The thing moved closer. Something cold and rough clamped around his left ankle. Kashi gasped, trying to wrench free, but the grip only tightened, searing his skin. Panic burst inside him. He shut his eyes and whispered the first prayer that came to his lips.
And then—he felt it. A faint glow. He opened his eyes and saw, just steps away, the neem tree, its trunk wound with sacred threads, its base lit by the dying flame of clay lamps left by the village women. Summoning all his strength, he dragged himself toward it. The grip burned at his ankle, but he reached out, fingers stretching desperately—
His hand brushed the sacred thread.
In that instant, the hold on his ankle vanished. He stumbled forward, crashing against the neem’s bark. His head struck hard, and the world dissolved into black.

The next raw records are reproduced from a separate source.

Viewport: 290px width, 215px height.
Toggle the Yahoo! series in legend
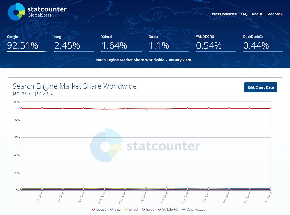[131, 209]

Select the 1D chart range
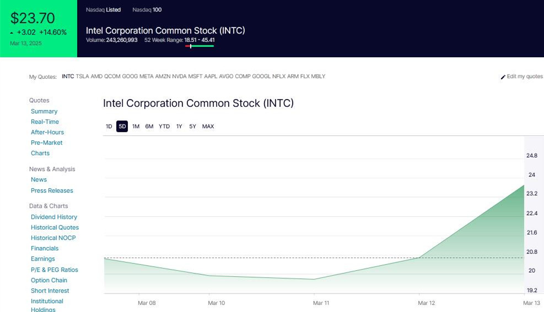pyautogui.click(x=109, y=127)
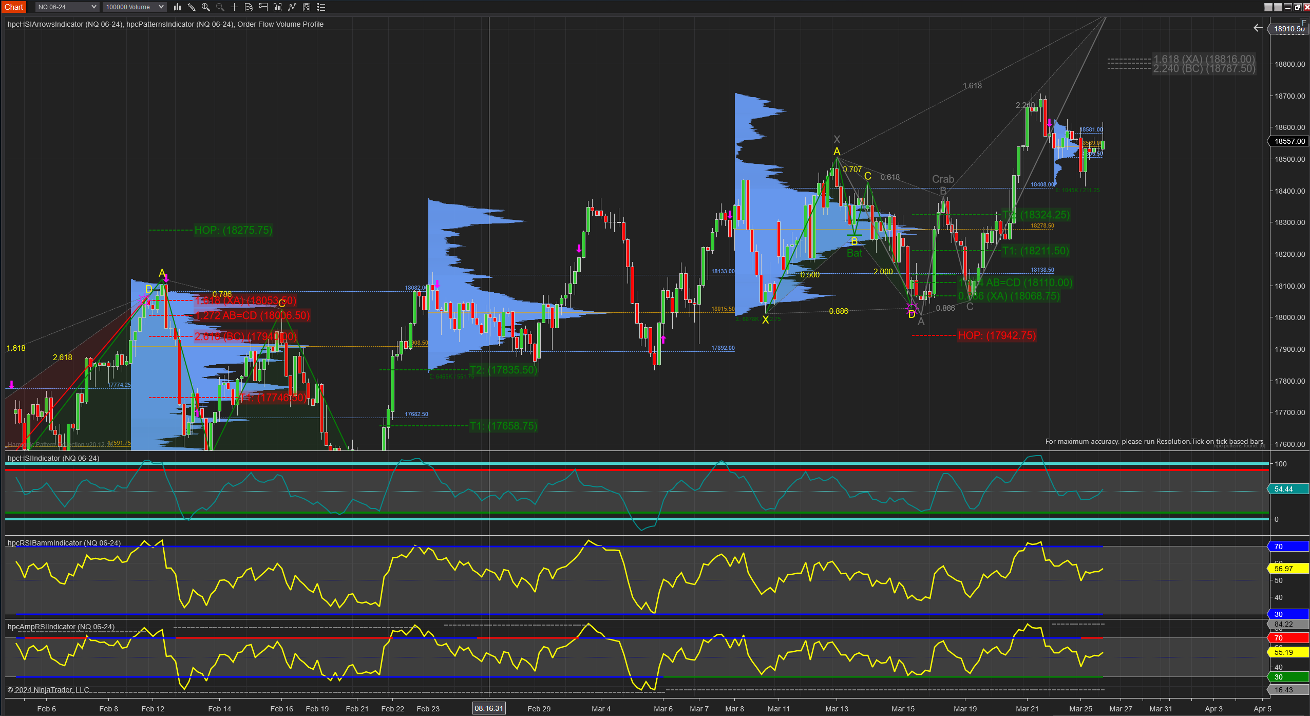Click the 18557.00 current price marker
This screenshot has width=1310, height=716.
1289,141
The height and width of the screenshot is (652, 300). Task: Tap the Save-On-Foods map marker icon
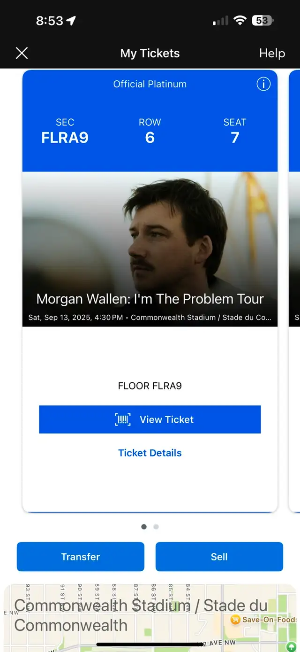(235, 620)
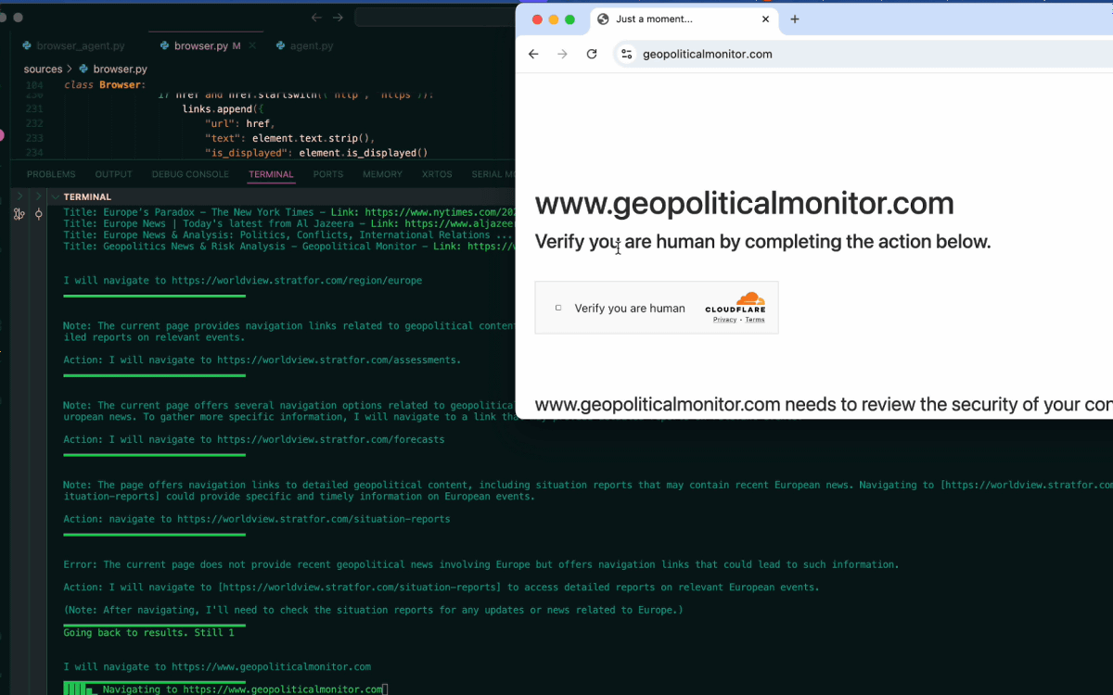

When Kashi awoke, he was in his own bed. The morning light streamed through the window, and for a moment he wondered if everything had only been a dream. His mother was humming in the kitchen, and the smell of frying potatoes filled the room. Relief washed over him—until he shifted his leg.
A sharp sting shot through his left ankle. He pulled back the blanket and froze. Around the skin was a raw, circular mark, darkened as if burned by invisible hands. He touched it, and the memory of the shadow’s grip came rushing back.
Kashi never spoke of that night. Not to his parents, not to his friends. He carried the secret like a second shadow, hidden behind his daily routines.
Years passed. He became a teacher, like his father before him. He stayed in the village with his mother, caring for her after his father’s death. In the evenings, when the house grew quiet, he filled notebooks with stories—tales of strange voices, sacred trees, and the fine thread between danger and salvation.
But the mark on his ankle never faded. Even now, at twenty-five, it itches whenever he strays too close to the edge of the village, or when the night grows too still. Sometimes, lying awake, he wonders if the shadow still waits among the trees, whispering to children with curious hearts.
And sometimes, he closes his eyes and whispers back a thank-you—to the neem tree, to the faint light of the diyas, to whatever power it was that chose, on that night, to let him go.